When you reach the line containing "Architektur (867, 97)" in the entries below, begin reproducing lines exactly, and stop once the line containing "お問い合わせ (45, 1561)" is done.

#### DATA SUPPLIED

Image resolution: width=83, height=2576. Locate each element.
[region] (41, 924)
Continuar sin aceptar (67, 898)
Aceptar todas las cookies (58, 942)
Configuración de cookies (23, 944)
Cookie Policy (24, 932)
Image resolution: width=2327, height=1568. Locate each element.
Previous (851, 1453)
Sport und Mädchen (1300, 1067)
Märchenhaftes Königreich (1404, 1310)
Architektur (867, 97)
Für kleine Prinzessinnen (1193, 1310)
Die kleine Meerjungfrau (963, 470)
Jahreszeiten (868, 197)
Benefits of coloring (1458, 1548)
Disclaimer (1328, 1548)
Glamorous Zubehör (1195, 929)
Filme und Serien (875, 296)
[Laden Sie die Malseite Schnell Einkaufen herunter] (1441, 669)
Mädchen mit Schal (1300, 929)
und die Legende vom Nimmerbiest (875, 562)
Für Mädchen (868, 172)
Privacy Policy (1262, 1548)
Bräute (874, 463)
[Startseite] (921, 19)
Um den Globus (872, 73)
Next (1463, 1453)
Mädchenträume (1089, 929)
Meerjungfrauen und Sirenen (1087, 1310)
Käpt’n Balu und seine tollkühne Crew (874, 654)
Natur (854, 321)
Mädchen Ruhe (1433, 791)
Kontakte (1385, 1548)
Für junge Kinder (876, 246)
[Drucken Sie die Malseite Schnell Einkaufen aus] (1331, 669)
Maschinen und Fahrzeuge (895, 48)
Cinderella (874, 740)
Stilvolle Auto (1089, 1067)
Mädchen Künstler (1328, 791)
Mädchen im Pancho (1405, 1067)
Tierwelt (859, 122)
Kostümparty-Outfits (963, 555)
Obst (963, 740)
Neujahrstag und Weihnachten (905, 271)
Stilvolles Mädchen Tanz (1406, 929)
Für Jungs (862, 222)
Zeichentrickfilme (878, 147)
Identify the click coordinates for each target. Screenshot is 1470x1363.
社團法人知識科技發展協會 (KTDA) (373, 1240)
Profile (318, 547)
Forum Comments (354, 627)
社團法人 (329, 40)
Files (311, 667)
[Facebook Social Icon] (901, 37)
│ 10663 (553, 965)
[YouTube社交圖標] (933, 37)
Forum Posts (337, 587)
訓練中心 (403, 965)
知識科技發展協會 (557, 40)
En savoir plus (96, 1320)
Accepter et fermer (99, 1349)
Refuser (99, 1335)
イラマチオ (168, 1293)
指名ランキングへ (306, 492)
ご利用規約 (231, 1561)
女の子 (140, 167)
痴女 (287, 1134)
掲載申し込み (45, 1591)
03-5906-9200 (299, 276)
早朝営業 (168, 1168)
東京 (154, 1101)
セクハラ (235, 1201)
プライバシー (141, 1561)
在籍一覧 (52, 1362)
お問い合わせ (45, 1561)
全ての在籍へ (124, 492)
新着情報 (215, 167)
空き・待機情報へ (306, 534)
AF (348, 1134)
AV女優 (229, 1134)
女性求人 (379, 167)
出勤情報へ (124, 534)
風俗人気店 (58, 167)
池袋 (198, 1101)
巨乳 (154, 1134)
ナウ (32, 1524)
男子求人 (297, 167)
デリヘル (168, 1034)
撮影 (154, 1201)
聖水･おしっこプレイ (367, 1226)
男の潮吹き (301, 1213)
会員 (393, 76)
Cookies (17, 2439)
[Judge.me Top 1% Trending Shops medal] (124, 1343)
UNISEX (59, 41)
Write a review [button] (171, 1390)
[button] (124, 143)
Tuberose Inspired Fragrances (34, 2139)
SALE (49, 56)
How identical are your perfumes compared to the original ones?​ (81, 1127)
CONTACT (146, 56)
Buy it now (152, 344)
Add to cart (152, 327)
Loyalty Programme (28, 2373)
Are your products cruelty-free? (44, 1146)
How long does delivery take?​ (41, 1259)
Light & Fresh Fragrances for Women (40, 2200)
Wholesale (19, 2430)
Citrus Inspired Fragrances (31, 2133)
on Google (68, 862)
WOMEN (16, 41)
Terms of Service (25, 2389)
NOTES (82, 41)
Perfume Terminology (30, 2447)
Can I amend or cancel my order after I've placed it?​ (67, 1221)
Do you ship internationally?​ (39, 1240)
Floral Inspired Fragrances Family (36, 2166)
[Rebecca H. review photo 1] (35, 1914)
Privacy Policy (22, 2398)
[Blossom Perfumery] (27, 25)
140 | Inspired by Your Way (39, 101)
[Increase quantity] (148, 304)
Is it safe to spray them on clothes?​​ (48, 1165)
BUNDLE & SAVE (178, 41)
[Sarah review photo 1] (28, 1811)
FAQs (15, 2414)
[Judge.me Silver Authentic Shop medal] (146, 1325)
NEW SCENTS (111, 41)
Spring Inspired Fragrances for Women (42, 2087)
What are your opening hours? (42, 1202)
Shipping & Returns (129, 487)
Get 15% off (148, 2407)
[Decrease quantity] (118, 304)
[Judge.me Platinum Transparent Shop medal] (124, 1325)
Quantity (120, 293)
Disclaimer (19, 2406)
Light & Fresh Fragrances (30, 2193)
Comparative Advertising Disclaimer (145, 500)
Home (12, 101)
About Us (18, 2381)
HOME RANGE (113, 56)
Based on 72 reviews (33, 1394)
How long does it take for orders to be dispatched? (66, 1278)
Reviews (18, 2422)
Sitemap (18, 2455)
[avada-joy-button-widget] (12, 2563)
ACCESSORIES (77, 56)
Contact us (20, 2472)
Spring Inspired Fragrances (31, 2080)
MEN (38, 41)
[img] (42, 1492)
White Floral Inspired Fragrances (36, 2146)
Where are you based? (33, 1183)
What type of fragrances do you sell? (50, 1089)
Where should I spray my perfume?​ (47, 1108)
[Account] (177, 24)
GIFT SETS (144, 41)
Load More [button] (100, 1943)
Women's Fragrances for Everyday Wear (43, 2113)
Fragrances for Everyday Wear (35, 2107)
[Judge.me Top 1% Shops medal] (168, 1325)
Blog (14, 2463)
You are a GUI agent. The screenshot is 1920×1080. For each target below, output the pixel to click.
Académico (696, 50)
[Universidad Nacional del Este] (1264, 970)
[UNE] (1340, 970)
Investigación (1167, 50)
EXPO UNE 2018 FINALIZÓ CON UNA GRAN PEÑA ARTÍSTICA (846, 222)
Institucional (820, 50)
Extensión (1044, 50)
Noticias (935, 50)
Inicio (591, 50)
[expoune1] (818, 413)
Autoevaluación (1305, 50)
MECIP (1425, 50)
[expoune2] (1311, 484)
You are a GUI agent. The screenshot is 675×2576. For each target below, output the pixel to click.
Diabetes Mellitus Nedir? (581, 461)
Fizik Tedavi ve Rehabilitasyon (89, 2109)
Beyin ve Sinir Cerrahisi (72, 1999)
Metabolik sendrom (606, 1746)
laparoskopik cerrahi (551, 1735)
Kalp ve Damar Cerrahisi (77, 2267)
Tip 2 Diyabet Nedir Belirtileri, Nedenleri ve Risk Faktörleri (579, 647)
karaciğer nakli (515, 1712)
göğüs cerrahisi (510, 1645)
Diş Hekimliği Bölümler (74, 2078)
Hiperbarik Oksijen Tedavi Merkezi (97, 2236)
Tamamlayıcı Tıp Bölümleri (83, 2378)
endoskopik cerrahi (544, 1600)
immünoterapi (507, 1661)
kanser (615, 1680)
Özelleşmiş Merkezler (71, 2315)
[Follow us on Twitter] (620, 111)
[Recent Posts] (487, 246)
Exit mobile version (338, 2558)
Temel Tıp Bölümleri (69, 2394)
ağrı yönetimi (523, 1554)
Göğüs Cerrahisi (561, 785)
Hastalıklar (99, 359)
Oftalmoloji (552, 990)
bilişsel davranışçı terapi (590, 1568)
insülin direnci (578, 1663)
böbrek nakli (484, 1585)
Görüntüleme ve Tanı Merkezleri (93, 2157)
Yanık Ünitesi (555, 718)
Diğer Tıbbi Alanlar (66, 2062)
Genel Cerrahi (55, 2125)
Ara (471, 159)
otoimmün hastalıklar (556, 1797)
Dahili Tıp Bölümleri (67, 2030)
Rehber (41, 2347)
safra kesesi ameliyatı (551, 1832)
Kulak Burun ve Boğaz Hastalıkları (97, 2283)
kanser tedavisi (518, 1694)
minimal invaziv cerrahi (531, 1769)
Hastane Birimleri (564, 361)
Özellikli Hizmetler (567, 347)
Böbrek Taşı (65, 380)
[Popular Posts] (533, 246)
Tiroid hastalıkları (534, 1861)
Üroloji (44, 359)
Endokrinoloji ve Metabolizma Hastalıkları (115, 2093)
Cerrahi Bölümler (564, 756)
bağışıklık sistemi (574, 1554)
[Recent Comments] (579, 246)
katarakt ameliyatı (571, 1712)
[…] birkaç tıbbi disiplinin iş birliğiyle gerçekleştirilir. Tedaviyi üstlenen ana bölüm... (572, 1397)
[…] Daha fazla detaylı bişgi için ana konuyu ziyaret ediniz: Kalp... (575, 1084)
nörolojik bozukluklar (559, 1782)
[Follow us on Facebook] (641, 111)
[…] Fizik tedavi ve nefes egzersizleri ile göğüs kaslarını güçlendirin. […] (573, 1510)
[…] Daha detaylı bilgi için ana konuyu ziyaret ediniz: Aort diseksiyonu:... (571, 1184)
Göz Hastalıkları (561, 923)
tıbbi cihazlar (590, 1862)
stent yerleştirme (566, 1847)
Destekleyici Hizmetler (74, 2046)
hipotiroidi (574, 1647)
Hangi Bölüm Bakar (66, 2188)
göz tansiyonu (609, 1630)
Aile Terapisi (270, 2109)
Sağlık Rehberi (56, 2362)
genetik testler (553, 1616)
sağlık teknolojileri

########

REPLY TO THE TASK:
Architektur (867, 97)
Für kleine Prinzessinnen (1193, 1310)
Die kleine Meerjungfrau (963, 470)
Jahreszeiten (868, 197)
Benefits of coloring (1458, 1548)
Disclaimer (1328, 1548)
Glamorous Zubehör (1195, 929)
Filme und Serien (875, 296)
[Laden Sie die Malseite Schnell Einkaufen herunter] (1441, 669)
Mädchen mit Schal (1300, 929)
und die Legende vom Nimmerbiest (875, 562)
Für Mädchen (868, 172)
Privacy Policy (1262, 1548)
Bräute (874, 463)
[Startseite] (921, 19)
Um den Globus (872, 73)
Next (1463, 1453)
Mädchenträume (1089, 929)
Meerjungfrauen und Sirenen (1087, 1310)
Käpt’n Balu und seine tollkühne Crew (874, 654)
Natur (854, 321)
Mädchen Ruhe (1433, 791)
Kontakte (1385, 1548)
Für junge Kinder (876, 246)
[Drucken Sie die Malseite Schnell Einkaufen aus] (1331, 669)
Maschinen und Fahrzeuge (895, 48)
Cinderella (874, 740)
Stilvolle Auto (1089, 1067)
Mädchen Künstler (1328, 791)
Mädchen im Pancho (1405, 1067)
Tierwelt (859, 122)
Kostümparty-Outfits (963, 555)
Obst (963, 740)
Neujahrstag und Weihnachten (905, 271)
Stilvolles Mädchen Tanz (1406, 929)
Für Jungs (862, 222)
Zeichentrickfilme (878, 147)
Identify the click coordinates for each target. Screenshot is 1470x1363.
社團法人知識科技發展協會 (KTDA) (373, 1240)
Profile (318, 547)
Forum Comments (354, 627)
社團法人 (329, 40)
Files (311, 667)
[Facebook Social Icon] (901, 37)
│ 10663 (553, 965)
[YouTube社交圖標] (933, 37)
Forum Posts (337, 587)
訓練中心 (403, 965)
知識科技發展協會 (557, 40)
En savoir plus (96, 1320)
Accepter et fermer (99, 1349)
Refuser (99, 1335)
イラマチオ (168, 1293)
指名ランキングへ (306, 492)
ご利用規約 (231, 1561)
女の子 (140, 167)
痴女 (287, 1134)
掲載申し込み (45, 1591)
03-5906-9200 (299, 276)
早朝営業 (168, 1168)
東京 (154, 1101)
セクハラ (235, 1201)
プライバシー (141, 1561)
在籍一覧 (52, 1362)
お問い合わせ (45, 1561)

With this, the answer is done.